■ Document passage:
+ + + + + + +
On 12/05/2011 16:04, David Mazieres expires 2011-08-10 PDT wrote:
At Thu, 12 May 2011 09:57:13 +0100, Simon Marlow wrote:
So to answer my own question from earlier, I did a bit of benchmarking, and it seems that on my machine (a 2.4 GHz Intel Xeon 3060, running linux 2.6.38), I get the following costs:
9 ns - return () :: IO () -- baseline (meaningless in itself) 13 ns - unsafeUnmask $ return () -- with interrupts enabled 18 ns - unsafeUnmask $ return () -- inside a mask_
13 ns - ffi -- a null FFI call (getpid cached by libc) 18 ns - unsafeUnmask ffi -- with interrupts enabled 22 ns - unsafeUnmask ffi -- inside a mask_
Those are lower than I was expecting, but look plausible. There's room for improvement too (by inlining some or all of unsafeUnmask#).
Do you mean inline unsafeUnmask, or unmaskAsyncExceptions#? I tried inlining unsafeUnmask by writing my own version and giving it the INLINE pragma, and it didn't affect performance at all.
Right, I meant inlining unmaskAsyncExceptions#, which would require compiler support.
+ + + + + + +
■ Problems to solve:
1. Answer these questions about the benchmarking thread:
(a) What processor was the benchmark machine running?
(b) How long did a null FFI call take?
(c) What happened to performance when unsafeUnmask was given the INLINE pragma?
2. Translate this sentence from the benchmarking thread into Spanish: "Those are lower than I was expecting, but look plausible."

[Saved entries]
+ + + + + + +
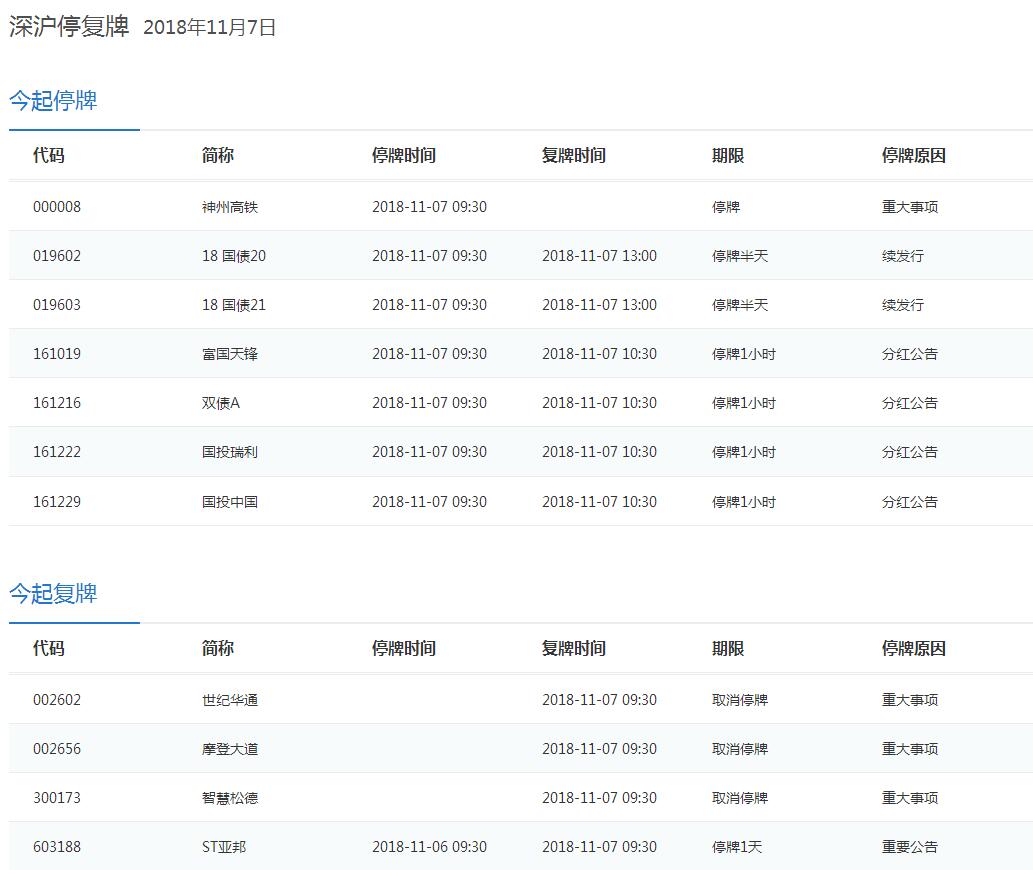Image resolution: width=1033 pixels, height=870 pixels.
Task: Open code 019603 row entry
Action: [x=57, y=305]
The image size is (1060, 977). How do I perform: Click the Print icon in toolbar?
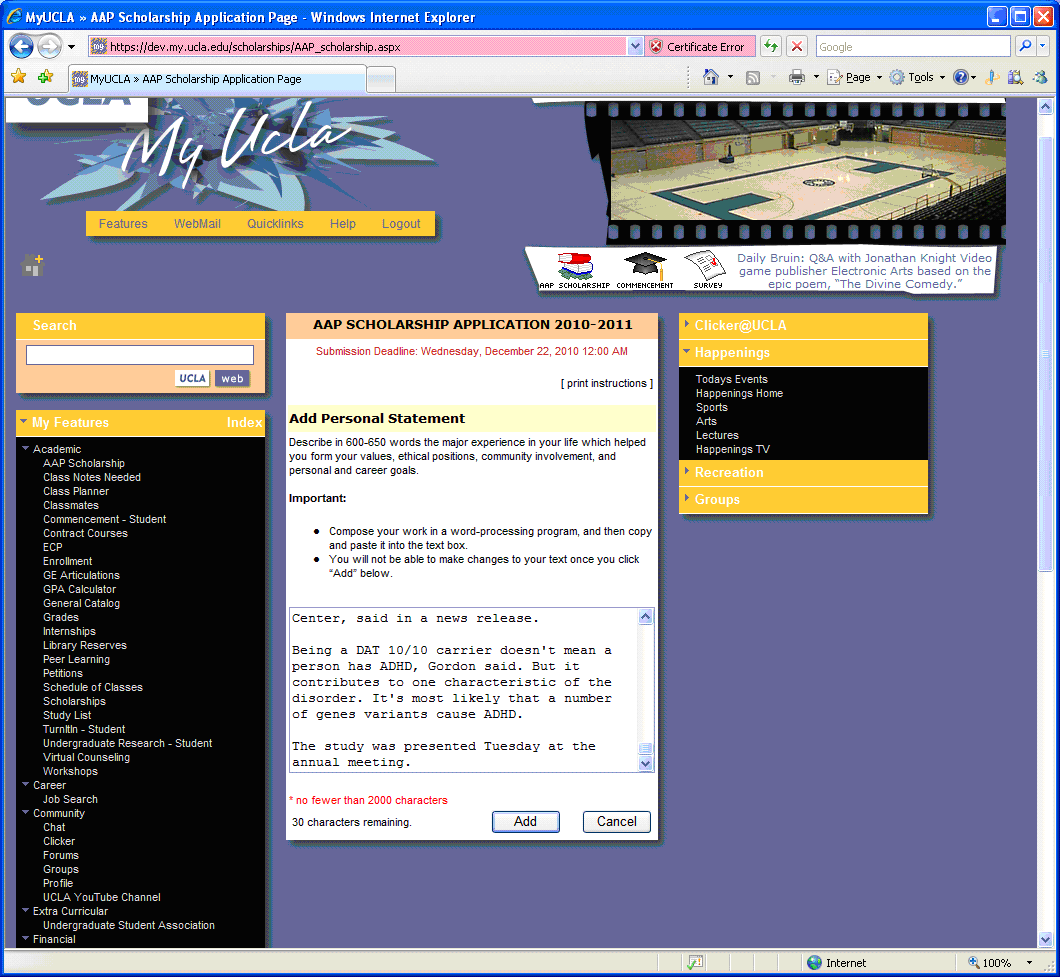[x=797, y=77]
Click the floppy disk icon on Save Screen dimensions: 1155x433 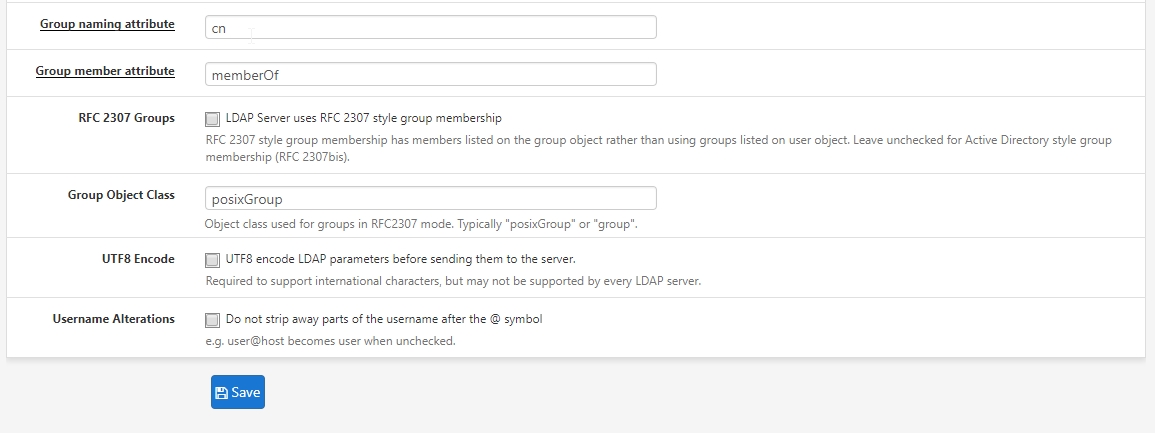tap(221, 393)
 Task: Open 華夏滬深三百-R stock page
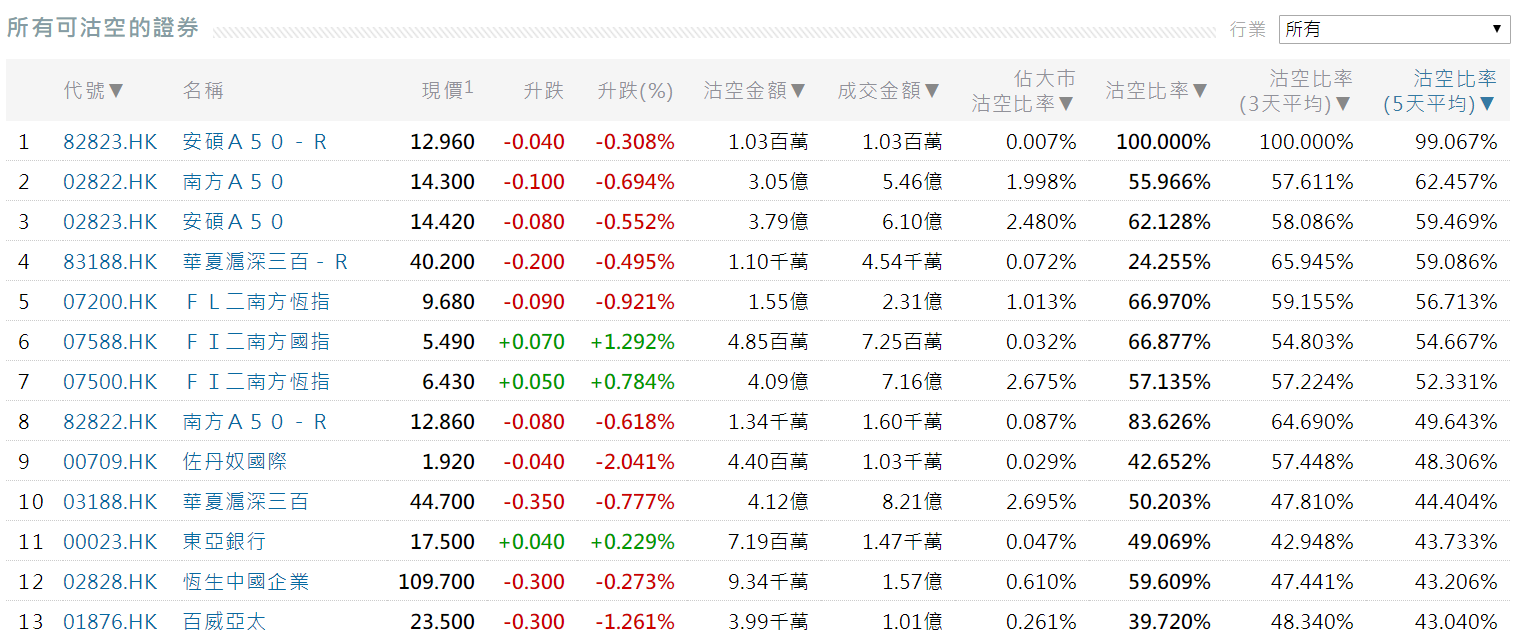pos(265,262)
+ + + + + + +
■ Responses:
1.
(a) A 2.4 GHz Intel Xeon 3060.
(b) 13 ns.
(c) It didn't affect performance at all.

2. Son más bajos de lo que esperaba, pero parecen plausibles.